Muz üretimindeki gerilemeye dikkat çeken Gümüş, “Bir patlıcancıya, salatalık üreticisine, domates üreticisine verdiği gibi kolay vermiyor. Yani bu paranın hiçbir önemi yok. Ben kesinlikle Ziraat Bankası'nın bu kredileri tekrar revize ederek ciddi manada en azından dönüm başına 150-200 bin lira bir paranın verilmesini istiyoruz. Sürdürülebilir bir muz üretimi yapabilmemiz için. Sonra kerelerimizde modernizasyon kredisi kullanıyorduk. Bakım kredisi, eskiye naylonlarımızın değişimi, demirlerin değişimi, sere bakımıyla ilgili. Bu kredi de son 3-4 yıldır kesildi, verilmiyor. Aynı zamanda şu anda yapım kredisi hiç verilmiyor. Ben buradan şunu söylemek istiyorum. Acilen en az 10 dönüme kadar olan küçük aile içerisinde, işletmelerimizin ayakta durabilmesi için bu kredilerin tekrar verilmesi gerekir. Şayet devletimizin bugüne kadar buz üreticisine yapmış olduğu destek tekrar bu sürdürülebilir yapabilmemiz için bu verilmezse artık hiçbir anlamı kalmayacak. Türkiye'nin nüfus ortalamasını nüfusunuza baktığımızda bir buçuk iki kilo muz tüketimimiz vardı kişi başına düşen. Ancak şu anda on kilonun üzerine çıktı. Artık bizim ülkemizdeki bütün insanlarımız muza alıştı. Şayet biz yerli üretimi desteklemez isek önümüzdeki günlerde biz Ekvator’un üreticisine, çiftçisine destek vermeye başlamak zorunda kalacağız. Onun için ben buradan yetkililerin dikkatini çekiyorum. Kırmızı kalemle bu sözlerimin altını çiziyorum. Sürdürülebilir bir muz tarımı yapabilmemiz için bakım kredisi, modernizasyon kredileri ve on dönüme kadar yeni yapılacak olan seralara destek verilmesi gerekir. Bütün üreticilerimiz bu destekle kesildiği için muzdan adeta kaçıyorlar, ürün değişikliği, desen değişikliği yapılıyor. Bunun için bu çok önemli bir konu” şeklinde konuştu.
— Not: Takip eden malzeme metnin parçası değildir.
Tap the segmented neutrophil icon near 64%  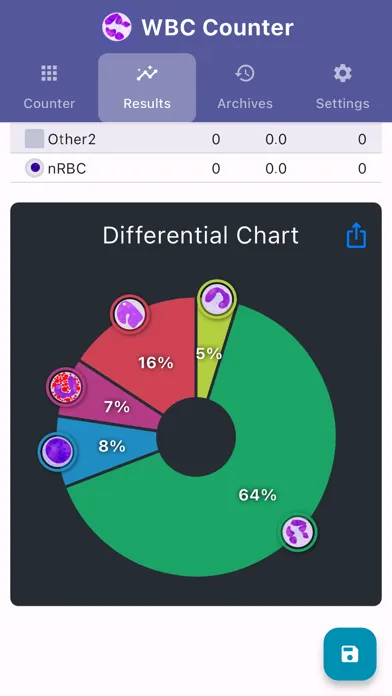tap(299, 532)
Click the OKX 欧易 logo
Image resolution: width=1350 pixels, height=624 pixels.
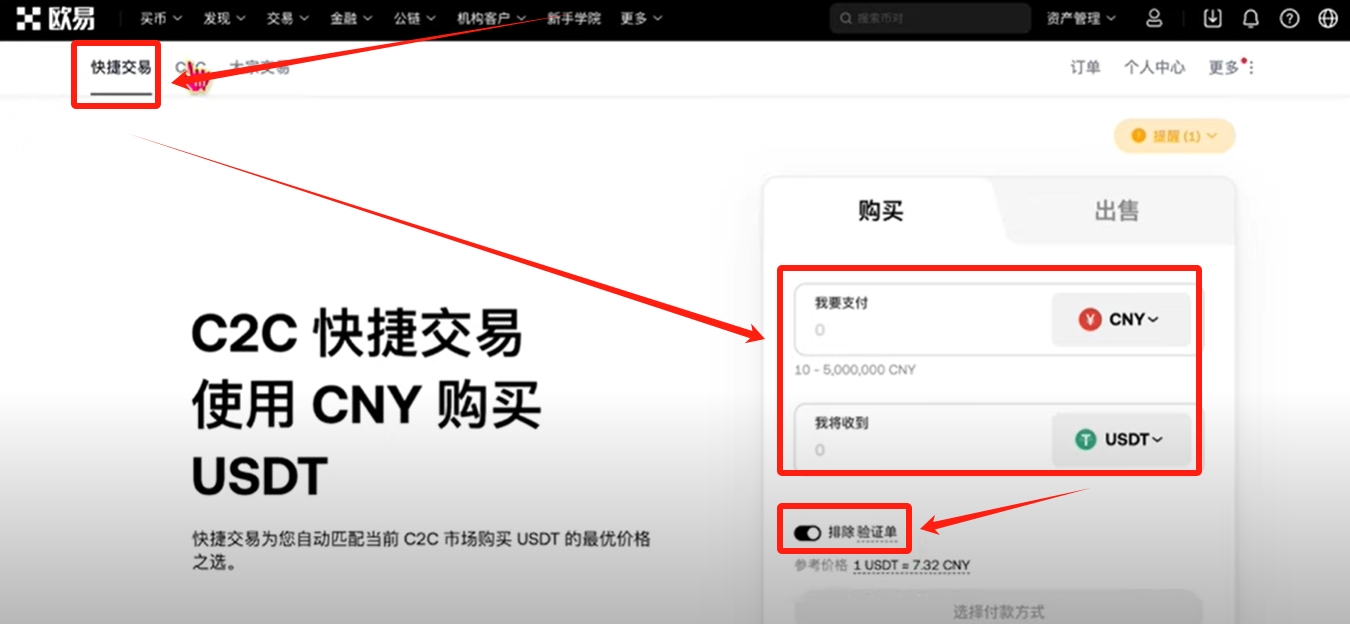(56, 18)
“EĞER ÜRETİM GERİLEMEYE DEVAM EDERSE İTHAL MUZ GELECEK”
Artık ülkemizdeki insanların damak tadının yerli muza alıştığının altını çizen Gümüş, “Bu muzdan vazgeçilmeyecek, kesinlikle devam edecek. Eğer yerli ve milli üretimimiz, ülkemizin ihtiyacını karşılayan muz, bizim çiftçimizin üretimde sorunu yok. Burada en ufak bir sorunumuz yok. Burada yapısal sorunlarımız var. Devletimizin, hükümetimizin görmediği konular var. Sizlerin aracılığıyla ben bunu söylüyorum. Önümüzdeki günlerde ithal muz daha da fazla gelecek. Biz muz üretiminde daha önce de söyledik, frigo arabalara destek verilmesi gerekir. Hala bizim taşımamızda muzun raf ömrünü uzatabilmemiz için, ithal muza karşı mücadele verebilmemiz için bizim muzlarımızın raf ömrü biraz daha düşük. Sebebine gelince bize frigo arabaların destek verilmesi gerekir. Ciddi manada sadece muzla değil, bütün tarım ürünlerinde sıkıntımız var. Üreticiyi hak ettiği fiyata, ürününün değerini hak ettiği fiyata alamıyor. Tüketici ise yemesi gereken, tüketmesi gereken hak ettiği fiyata ürünü alamıyor. Ciddi manada özellikle hallerimiz zayıflaştırıldı. Eski ki gibi bütün ürünler zincir marketlerde satılıyor. Manav işi kalktı, pazar yerleri kalktı eski ki gibi değil, tablacılar kalktı. Şu anda adeta muzun arzını da talebini de oluşturan zincir marketler bunun üzerine gidilmediği müddetçe bu sıkıntı devam edecek. Hala bizim muzlarımızın, hevenklerimizin, baş parmaklarını, duble olan muzlarımızın hala ithal damgası vurularak, ithal olarak satılıyor. Yerli ve milli olarak satılan muzumuz ikinci ve orta muz. Yani burada devletimizin, bakanlığımızın bunun denetimini daha seri bir şekilde yapması gerekir. Kesinlikle ben buradan şunu söylüyorum, üretimde sıkıntımız yok. Üretici muz üreticisi muzu üretir. En ufak bir sıkıntımız yok. Ama bizim pazarlamada sıkıntımız var, desteklemede sıkıntımız var. Yani bu konular çözüldüğü zaman geriye herhangi bir problemimiz kalmıyor. O zaman hem üreticimiz memnun kalacak hem de tüketicimiz memnun kalacak” diye konuştu.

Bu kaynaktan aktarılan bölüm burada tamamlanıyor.